> Given problem
Condense the paragraph that begins "It's easy to dismiss gaming" in the extract about women and gaming below into a shorter paragraph that keeps its main facts.
*** Extract to read
Georgia Lewis finds out if gaming really is a man’s world.

It's easy to dismiss gaming as something best left to teenage boys in smelly bedrooms and lonely men whose bedrooms probably don’t smell much better. On top of such lazy stereotypes, the 2014 Gamergate scandal did nothing to promote the idea that the world of gaming was a safe, welcoming place for women. Thousands of people in the gamer community undertook a targeted campaign of harassment and horrific threats towards outspoken women. It started with the harassment of Zoe Quinn, a games developer, who created an interactive game that dealt with the experience of depression, and the abuse of women spread and escalated from there.

But given that the global gaming industry was worth $138.4 billion in 2021, surely the people spending the money can’t all be boys and men who are either lonely, misogynistic or a combination of both? My experience of gaming is mostly wandering in on my husband (who I hasten to add is not lonely, misogynistic or smelly!) while he is on the PlayStation and asking such insightful questions as “Are you winning?” or “Would that actually happen in real life?”. So, I talked to three women who have found their own happy places as gamers and urge other women to give gaming a chance.
******
*** Data section
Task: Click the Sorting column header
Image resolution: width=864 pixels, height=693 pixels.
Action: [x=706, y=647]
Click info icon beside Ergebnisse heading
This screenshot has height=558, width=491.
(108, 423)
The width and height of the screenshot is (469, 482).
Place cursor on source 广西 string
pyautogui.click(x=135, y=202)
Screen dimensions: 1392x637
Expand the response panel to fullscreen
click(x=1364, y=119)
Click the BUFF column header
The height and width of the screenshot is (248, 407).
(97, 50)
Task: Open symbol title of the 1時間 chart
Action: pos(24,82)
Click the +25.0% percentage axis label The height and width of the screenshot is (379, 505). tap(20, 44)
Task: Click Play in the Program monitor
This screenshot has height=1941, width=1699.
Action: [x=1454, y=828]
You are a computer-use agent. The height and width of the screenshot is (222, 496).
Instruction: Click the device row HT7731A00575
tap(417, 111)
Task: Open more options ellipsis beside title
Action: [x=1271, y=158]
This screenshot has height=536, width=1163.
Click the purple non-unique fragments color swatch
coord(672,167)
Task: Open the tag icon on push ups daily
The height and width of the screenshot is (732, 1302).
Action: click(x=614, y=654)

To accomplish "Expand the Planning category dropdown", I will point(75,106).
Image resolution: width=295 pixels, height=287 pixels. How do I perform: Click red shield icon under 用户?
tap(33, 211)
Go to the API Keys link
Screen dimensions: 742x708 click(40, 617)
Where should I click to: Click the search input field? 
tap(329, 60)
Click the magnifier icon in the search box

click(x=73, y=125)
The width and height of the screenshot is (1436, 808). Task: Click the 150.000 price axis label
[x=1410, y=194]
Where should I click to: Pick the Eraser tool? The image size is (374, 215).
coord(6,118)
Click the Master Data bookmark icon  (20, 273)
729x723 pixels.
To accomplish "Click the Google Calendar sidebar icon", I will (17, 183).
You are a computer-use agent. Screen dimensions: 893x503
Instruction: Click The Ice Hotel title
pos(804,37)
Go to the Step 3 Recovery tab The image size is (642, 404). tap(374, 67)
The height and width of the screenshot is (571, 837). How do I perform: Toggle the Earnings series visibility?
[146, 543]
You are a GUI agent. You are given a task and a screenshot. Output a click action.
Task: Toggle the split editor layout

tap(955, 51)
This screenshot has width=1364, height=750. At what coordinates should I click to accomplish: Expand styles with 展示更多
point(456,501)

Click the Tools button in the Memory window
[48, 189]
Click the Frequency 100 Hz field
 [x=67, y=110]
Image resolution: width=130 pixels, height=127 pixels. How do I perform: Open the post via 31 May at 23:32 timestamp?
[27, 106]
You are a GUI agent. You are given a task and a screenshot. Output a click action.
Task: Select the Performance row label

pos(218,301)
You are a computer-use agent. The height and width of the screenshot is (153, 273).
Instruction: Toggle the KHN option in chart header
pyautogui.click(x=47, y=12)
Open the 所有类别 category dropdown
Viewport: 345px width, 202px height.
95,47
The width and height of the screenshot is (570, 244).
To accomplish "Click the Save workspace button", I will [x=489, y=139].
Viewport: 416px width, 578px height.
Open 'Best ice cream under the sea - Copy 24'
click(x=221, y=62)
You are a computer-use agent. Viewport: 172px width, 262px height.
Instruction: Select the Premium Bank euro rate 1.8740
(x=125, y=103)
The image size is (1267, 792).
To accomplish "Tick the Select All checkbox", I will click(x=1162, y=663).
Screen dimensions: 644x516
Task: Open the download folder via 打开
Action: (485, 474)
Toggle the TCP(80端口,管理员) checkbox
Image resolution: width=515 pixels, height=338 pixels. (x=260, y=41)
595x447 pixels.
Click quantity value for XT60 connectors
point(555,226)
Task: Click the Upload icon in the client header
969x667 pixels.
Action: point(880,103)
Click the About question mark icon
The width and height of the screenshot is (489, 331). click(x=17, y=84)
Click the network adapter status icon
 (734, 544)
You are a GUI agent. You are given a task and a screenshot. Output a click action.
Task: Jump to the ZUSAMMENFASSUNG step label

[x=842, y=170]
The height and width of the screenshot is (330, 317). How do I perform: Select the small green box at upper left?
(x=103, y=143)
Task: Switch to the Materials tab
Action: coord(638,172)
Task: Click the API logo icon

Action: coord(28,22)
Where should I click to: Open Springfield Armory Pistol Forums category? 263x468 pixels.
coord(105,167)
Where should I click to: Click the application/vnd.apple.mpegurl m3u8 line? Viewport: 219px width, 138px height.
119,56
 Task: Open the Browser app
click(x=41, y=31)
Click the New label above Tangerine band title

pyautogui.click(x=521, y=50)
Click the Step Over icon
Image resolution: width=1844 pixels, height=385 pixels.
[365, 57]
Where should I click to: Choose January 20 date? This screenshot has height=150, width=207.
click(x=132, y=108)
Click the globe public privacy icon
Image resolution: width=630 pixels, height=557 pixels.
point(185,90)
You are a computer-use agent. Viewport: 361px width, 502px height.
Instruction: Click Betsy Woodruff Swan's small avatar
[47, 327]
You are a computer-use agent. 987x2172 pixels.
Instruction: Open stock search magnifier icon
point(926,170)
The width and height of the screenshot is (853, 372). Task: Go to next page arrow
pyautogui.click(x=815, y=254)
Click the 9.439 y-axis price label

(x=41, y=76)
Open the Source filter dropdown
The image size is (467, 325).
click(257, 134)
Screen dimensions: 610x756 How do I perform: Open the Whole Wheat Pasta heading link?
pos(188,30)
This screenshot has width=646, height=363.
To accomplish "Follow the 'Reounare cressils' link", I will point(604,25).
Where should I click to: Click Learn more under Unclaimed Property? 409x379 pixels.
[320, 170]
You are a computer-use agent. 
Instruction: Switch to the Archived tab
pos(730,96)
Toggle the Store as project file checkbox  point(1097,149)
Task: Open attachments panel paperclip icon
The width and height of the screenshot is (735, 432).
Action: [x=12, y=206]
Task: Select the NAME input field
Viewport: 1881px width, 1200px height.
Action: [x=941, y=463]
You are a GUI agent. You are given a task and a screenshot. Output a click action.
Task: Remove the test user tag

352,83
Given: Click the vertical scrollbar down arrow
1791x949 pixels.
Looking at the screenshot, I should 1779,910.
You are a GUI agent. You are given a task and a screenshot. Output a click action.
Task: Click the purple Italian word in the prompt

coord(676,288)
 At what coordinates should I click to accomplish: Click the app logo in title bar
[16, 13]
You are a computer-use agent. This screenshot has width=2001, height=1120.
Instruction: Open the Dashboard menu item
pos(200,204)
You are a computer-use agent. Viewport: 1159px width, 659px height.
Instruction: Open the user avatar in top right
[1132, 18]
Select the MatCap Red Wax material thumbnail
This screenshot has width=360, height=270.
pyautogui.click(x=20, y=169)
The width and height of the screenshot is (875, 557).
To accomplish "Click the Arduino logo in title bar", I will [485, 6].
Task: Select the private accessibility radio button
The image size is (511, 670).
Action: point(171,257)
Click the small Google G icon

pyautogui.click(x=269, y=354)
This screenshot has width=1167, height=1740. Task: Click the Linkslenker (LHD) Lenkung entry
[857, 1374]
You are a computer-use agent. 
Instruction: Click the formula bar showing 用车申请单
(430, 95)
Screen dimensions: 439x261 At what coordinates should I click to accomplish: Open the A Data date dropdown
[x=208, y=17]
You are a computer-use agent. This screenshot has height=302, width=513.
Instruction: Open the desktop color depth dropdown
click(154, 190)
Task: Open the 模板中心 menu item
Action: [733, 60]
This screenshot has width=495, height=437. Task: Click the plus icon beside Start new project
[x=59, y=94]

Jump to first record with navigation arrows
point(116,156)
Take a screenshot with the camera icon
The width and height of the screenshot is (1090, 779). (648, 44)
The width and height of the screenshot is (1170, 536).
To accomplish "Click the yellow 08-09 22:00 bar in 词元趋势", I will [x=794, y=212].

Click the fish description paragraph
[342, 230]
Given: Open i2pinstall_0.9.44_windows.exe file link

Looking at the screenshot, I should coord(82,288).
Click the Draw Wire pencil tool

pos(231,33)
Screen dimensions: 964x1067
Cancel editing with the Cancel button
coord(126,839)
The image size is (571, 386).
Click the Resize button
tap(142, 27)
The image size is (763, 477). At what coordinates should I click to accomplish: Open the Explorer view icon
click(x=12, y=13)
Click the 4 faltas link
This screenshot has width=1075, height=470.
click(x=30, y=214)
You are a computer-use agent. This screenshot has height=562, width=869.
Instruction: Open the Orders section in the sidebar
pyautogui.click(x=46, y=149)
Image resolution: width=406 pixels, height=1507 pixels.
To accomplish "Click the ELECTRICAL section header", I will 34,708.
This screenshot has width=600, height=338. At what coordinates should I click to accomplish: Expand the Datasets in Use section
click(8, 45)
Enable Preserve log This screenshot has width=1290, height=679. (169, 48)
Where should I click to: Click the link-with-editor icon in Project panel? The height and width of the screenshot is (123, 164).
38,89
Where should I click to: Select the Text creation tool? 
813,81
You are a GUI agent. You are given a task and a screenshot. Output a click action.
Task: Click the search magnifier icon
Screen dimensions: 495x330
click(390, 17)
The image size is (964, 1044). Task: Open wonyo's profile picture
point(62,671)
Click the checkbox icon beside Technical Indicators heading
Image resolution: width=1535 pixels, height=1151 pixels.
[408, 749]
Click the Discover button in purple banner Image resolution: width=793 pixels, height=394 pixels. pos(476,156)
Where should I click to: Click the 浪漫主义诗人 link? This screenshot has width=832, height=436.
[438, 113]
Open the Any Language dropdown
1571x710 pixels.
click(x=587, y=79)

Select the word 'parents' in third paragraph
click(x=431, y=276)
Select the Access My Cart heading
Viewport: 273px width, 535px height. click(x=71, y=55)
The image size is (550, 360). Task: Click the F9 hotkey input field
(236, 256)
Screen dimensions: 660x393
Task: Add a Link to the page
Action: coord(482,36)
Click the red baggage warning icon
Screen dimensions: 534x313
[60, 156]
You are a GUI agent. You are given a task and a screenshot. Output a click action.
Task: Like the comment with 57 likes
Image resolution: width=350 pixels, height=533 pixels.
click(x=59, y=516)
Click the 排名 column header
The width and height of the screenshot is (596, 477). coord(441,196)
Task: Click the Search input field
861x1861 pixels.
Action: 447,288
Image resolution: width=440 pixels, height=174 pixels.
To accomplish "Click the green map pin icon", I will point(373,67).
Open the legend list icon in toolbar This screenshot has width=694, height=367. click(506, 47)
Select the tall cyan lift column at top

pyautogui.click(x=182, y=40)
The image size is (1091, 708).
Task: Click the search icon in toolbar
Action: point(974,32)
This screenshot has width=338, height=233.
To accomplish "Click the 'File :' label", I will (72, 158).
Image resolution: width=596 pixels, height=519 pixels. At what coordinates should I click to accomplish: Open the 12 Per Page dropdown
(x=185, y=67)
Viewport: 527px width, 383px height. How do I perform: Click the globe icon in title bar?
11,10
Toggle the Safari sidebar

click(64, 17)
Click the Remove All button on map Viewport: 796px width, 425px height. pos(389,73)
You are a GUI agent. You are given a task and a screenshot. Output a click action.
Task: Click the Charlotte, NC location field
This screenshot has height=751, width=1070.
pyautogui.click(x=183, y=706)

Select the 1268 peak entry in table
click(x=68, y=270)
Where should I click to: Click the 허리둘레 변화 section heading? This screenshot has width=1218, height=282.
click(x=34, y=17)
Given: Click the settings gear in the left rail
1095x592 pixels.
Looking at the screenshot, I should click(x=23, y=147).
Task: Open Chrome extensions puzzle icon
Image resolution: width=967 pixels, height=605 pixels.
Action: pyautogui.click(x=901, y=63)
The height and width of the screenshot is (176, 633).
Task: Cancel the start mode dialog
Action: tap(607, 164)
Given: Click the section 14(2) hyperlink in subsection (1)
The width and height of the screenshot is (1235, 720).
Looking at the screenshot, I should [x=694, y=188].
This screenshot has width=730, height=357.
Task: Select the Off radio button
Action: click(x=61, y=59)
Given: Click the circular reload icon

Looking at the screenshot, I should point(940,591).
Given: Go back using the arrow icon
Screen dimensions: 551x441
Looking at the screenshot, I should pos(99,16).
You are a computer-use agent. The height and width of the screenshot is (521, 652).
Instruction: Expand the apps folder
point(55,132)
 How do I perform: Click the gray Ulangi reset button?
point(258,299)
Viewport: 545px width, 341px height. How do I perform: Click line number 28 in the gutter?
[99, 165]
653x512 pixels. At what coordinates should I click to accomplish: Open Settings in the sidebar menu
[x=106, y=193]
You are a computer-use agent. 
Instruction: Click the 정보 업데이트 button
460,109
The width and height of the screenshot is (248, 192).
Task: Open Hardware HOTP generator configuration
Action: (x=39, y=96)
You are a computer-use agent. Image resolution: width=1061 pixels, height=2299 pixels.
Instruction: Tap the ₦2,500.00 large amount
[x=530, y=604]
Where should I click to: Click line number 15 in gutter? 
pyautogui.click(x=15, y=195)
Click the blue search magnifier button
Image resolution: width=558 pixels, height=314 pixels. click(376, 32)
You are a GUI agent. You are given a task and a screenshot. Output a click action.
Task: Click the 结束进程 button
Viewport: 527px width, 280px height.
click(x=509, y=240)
******
> Problem solution
Gaming is often dismissed with stereotypes of teenage boys and lonely men. The 2014 Gamergate scandal did nothing to suggest the gaming world was safe or welcoming for women. Thousands of people in the gamer community carried out a targeted campaign of harassment and horrific threats against outspoken women. It began with the harassment of games developer Zoe Quinn, who had made an interactive game about the experience of depression, and the abuse then spread and escalated.